Actuellement, le centre médical Ambroise Paré, bien connu de tous les Coigniériens, répond à beaucoup de nos besoins dans le domaine de la santé.

Mais la loi du plan Handicap de 2005, impose pour le 1er janvier 2015 au plus tard, l’accessibilité pour les handicapés à tous les étages de ce centre médical. Nous ne pouvons qu’approuver le bien fondé d’une telle loi. Or, si les travaux de mise en conformité avec la loi de ce bâtiment ancien ne peuvent être exécutés, pour des raisons techniques, financières ou autres, et siaucune dérogation n’est accordée, le centre médical Ambroise Paré ne peut qu’être amené à fermer.


À l’heure où beaucoup de maires de communes rurales se battent pour conserver un médecin, comment vont réagir Monsieur Pailleux et son équipe ? Certes, Coignières n’est pas isolée et de nombreux cabinets médicaux existent dans les communes voisines. Mais en cas de problème de santé aigu, sans aucun médecin sur la ville, que feront les Coigniériens qui ont des difficultés de déplacement ?

  • Emprunter le minibus du CCAS ? Pas toujours évident de prévoir d’être malade 48 heures à l’avance…
  • Prendre un bus SQYBUS ? Pas très pratique, car les passages sont peu fréquents dans la journée et inexistants après 19 heures. Et puis, partager ses microbes avec ses compagnons de voyage n’est pas vraiment la meilleure des idées…
  • Demander une consultation à domicile ? Pas toujours facile en face de médecinssurchargés car de moins en moins nombreux, qui n’accepteront peut-être pas de se déplacer à Coignières. Et cette solution ne constitue pas non plus un geste très citoyen, pour tenter de combler « le trou de la Sécu ».
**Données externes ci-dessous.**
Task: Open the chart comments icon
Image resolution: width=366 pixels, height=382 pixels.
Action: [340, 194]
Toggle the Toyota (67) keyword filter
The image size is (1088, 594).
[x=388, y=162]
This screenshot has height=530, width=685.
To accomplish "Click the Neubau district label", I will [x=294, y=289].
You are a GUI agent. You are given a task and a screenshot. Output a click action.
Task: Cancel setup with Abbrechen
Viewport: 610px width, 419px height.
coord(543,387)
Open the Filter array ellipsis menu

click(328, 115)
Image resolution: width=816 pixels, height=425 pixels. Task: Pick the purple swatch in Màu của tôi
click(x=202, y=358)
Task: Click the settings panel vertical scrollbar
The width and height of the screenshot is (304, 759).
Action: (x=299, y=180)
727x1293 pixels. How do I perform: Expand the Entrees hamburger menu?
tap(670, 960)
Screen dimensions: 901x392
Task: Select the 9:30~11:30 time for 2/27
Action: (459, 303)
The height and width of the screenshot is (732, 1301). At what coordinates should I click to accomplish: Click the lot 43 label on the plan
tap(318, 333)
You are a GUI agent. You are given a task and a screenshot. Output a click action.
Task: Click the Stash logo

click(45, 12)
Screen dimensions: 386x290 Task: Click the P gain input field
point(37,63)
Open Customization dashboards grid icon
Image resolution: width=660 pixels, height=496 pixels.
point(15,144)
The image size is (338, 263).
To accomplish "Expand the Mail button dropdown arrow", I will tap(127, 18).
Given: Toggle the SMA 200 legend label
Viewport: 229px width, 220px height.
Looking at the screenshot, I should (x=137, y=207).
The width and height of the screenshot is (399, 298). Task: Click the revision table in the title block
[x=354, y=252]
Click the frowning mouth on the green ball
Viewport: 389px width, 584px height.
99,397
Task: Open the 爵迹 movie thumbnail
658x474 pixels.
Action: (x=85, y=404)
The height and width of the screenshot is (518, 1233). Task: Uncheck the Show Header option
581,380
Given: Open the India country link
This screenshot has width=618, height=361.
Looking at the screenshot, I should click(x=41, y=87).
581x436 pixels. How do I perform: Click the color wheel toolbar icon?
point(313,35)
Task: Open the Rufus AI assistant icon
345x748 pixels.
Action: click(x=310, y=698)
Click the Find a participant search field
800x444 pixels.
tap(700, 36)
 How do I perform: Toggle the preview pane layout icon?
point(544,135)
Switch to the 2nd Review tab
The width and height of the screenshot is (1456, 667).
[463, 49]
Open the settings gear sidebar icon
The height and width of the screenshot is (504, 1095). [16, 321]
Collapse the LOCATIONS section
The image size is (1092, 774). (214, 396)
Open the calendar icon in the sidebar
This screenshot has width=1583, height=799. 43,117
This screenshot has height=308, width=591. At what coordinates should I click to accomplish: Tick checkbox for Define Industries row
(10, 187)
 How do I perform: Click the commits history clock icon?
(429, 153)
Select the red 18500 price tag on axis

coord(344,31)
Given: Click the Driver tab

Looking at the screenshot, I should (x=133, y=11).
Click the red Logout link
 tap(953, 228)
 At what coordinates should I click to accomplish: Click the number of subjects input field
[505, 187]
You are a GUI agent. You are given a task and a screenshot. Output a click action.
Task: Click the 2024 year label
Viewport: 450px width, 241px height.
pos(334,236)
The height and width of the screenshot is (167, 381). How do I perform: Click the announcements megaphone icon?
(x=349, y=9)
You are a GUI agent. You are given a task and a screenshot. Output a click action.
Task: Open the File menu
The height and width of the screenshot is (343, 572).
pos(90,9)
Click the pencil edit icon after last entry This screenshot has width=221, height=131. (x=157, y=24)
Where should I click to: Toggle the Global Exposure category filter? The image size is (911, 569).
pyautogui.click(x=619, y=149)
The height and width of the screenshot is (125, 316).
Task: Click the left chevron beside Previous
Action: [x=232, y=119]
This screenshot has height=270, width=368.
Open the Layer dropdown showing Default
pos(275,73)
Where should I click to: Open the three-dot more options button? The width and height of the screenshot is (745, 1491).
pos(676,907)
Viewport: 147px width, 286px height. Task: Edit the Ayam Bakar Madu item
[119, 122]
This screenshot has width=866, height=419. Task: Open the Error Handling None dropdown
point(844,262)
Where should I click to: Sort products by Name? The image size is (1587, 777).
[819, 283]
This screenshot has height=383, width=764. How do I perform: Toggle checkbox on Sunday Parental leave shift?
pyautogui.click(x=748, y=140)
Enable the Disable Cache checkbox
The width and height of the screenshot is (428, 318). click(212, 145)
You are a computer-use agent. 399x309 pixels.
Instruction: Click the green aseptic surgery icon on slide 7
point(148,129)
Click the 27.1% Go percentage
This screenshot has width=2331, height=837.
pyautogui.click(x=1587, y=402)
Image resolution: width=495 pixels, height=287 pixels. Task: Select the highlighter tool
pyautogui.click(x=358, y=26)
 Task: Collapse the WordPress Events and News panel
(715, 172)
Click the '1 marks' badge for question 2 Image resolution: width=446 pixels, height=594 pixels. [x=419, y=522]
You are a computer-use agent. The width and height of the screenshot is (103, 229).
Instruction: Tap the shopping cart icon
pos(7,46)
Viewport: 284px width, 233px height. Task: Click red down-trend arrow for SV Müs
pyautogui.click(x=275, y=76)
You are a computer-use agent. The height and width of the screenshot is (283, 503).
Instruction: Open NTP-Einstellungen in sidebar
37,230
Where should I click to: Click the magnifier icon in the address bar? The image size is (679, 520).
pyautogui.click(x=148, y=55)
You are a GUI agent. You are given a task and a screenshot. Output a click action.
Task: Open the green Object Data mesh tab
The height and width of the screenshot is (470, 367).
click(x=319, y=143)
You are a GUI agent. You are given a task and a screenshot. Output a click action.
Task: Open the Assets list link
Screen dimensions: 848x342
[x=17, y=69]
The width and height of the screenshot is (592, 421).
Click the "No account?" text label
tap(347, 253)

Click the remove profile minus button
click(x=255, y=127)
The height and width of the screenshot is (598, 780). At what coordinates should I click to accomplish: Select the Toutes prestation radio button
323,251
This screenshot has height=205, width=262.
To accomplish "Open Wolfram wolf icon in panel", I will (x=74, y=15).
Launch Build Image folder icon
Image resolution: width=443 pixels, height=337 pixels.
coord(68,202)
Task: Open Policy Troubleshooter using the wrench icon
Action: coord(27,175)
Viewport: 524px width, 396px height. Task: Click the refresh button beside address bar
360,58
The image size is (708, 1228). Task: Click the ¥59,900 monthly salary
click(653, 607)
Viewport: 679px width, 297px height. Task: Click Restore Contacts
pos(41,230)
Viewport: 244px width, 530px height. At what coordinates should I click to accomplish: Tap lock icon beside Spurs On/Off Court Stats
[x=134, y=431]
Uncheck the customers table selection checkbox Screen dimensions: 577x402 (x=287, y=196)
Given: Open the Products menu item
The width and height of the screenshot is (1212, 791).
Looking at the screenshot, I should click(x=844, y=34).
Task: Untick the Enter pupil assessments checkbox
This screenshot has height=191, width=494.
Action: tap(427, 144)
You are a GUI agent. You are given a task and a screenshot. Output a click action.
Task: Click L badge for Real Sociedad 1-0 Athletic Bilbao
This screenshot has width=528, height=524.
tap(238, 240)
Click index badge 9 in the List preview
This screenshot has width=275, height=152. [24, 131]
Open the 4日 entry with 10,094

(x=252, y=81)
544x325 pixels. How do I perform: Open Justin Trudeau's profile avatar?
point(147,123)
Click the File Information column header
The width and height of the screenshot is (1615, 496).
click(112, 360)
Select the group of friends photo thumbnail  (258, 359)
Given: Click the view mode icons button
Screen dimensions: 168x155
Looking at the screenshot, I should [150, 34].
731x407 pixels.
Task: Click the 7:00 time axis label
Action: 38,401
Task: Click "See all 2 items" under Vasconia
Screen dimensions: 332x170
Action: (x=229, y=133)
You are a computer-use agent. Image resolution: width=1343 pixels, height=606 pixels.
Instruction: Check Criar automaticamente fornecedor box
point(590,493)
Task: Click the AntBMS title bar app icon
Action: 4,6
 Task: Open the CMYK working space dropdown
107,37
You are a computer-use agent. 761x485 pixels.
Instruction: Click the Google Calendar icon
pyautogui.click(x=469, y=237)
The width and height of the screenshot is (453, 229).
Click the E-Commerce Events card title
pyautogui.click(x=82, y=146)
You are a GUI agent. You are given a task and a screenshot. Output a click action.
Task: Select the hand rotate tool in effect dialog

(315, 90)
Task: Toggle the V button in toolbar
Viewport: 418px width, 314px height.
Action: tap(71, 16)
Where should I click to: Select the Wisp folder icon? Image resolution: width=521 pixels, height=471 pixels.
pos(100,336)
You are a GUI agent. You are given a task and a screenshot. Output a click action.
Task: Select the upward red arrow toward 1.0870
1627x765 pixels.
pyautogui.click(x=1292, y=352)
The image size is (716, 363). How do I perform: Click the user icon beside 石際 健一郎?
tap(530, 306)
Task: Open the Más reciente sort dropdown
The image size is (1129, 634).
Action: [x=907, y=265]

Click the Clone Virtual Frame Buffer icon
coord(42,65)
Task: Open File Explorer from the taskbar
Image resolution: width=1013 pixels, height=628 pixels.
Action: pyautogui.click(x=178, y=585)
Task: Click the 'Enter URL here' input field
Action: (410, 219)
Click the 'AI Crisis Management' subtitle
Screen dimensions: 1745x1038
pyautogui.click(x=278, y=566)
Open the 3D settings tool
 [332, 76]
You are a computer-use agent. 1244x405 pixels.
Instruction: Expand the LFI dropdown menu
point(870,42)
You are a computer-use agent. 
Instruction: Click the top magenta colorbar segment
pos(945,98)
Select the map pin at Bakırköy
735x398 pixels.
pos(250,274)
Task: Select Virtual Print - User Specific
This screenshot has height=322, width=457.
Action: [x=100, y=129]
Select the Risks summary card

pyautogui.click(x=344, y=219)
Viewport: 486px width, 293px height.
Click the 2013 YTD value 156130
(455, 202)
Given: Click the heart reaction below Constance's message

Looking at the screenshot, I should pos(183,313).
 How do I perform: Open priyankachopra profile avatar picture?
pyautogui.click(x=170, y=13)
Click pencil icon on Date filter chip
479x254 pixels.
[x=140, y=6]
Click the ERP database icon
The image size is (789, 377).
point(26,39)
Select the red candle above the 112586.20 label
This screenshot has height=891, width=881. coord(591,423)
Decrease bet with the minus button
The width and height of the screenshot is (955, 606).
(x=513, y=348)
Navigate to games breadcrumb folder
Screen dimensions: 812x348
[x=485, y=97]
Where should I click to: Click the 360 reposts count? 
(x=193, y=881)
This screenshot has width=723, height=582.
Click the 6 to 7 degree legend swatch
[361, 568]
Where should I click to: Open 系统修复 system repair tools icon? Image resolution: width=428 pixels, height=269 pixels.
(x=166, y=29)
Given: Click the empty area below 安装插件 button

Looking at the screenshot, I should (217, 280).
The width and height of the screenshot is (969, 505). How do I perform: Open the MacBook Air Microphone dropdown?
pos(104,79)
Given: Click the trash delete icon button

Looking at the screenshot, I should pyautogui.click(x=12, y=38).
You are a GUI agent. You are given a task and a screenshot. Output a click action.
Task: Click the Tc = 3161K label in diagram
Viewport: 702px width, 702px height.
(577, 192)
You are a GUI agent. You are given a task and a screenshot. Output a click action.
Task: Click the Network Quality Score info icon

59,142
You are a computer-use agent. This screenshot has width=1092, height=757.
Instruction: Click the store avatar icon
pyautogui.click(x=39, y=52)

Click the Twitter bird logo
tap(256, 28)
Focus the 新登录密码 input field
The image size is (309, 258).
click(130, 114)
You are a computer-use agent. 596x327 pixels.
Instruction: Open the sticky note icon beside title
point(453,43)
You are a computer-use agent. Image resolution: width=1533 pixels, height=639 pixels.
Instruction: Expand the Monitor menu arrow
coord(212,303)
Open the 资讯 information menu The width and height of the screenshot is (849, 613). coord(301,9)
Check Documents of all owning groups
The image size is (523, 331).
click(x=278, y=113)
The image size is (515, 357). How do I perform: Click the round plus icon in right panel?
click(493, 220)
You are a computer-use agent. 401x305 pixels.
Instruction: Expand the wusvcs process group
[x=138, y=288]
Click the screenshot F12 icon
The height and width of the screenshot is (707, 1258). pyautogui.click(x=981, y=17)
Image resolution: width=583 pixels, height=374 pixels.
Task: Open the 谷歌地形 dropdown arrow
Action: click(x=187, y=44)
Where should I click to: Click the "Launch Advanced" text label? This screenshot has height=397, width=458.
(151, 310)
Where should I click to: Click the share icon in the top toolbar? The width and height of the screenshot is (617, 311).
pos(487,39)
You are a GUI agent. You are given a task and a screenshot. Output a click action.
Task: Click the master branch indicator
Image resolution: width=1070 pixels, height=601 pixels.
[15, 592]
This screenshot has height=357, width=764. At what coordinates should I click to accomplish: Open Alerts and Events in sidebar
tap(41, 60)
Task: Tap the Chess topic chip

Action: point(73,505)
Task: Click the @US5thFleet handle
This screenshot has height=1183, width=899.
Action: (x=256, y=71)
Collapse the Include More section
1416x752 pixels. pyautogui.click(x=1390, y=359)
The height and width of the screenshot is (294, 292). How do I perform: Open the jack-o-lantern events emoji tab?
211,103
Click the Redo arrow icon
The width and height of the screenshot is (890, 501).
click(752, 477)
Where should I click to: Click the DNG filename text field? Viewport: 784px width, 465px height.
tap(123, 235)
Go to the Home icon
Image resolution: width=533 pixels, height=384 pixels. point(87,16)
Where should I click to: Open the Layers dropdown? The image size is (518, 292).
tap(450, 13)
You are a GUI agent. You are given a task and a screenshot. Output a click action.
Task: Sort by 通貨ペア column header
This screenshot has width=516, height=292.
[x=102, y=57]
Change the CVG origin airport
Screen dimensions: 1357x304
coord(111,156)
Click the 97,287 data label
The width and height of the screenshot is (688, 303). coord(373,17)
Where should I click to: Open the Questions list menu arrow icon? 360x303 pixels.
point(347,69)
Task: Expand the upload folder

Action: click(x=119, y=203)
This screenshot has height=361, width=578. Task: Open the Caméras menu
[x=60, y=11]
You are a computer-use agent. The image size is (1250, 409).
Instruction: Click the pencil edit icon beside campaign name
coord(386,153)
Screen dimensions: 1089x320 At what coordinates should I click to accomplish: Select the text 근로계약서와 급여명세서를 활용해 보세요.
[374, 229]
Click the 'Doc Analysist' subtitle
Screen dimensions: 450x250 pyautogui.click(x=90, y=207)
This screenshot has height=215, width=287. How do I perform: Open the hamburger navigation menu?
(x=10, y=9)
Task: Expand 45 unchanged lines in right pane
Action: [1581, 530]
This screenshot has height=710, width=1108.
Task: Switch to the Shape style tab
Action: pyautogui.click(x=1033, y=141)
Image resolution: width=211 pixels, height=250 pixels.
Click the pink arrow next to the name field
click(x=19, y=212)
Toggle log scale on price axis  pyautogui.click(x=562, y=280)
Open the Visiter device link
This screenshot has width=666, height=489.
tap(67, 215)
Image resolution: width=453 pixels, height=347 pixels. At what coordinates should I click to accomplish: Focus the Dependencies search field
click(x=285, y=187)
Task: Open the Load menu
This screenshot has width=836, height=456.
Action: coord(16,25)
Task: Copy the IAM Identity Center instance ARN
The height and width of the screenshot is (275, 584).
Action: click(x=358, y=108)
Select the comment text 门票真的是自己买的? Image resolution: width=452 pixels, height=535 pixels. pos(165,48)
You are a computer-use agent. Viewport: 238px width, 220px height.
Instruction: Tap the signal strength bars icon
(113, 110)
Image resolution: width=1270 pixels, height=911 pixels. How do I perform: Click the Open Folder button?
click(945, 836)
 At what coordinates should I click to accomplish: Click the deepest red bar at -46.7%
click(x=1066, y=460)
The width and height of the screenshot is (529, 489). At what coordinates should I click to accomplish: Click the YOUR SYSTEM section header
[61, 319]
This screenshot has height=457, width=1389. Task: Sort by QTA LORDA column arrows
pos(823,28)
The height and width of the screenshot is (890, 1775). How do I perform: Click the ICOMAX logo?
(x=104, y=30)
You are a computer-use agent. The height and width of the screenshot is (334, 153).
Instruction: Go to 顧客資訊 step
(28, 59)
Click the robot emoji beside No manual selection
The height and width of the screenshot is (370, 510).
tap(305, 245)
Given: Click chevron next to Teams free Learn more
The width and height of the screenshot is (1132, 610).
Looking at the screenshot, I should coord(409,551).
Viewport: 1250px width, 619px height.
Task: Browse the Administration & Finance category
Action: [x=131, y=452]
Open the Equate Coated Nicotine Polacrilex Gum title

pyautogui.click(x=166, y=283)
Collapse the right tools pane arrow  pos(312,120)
Malgré la ceinture de plus en plus étouffante de plusieurs centaines de commerces et entreprises, la fiscalité réduite à Coignières est appréciée. Mais la qualité de vie, c’est aussi que chacun puisse préserver son capital santé en toute sérénité. La présence de professionnels de la santé sur notre commune répond à cette attente des citoyens et des nouveaux arrivants.

Il nous semble donc indispensable que notre commune conserve un centre médical, en centre ville, facilement accessible à tous.